===== GIVEN RECORDS

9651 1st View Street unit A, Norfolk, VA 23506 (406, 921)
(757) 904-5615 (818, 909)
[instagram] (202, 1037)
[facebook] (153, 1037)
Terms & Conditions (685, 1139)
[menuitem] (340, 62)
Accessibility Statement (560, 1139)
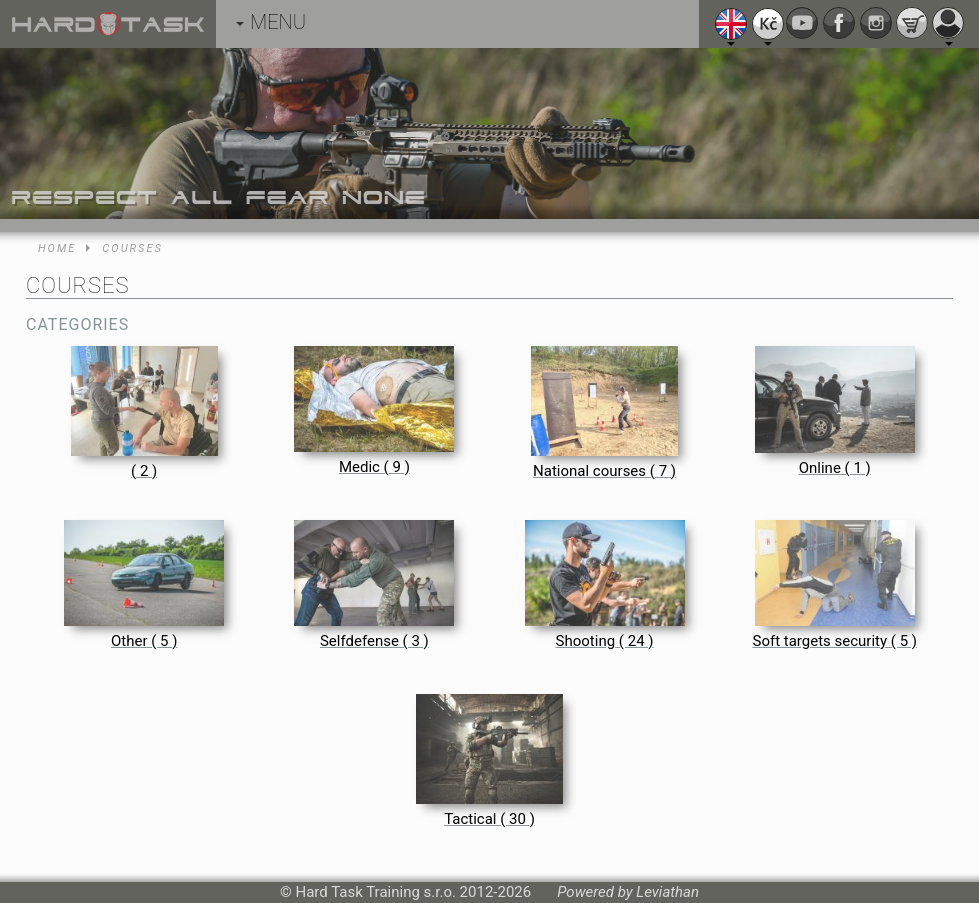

==========

### REQUIREMENTS
Please change "unit A" to "Suite A" and write out all the items again, keeping everything else the same and leaving out the pictures.

### ANSWER TO THIS PROBLEM
9651 1st View Street Suite A, Norfolk, VA 23506 (406, 921)
(757) 904-5615 (818, 909)
[instagram] (202, 1037)
[facebook] (153, 1037)
Terms & Conditions (685, 1139)
[menuitem] (340, 62)
Accessibility Statement (560, 1139)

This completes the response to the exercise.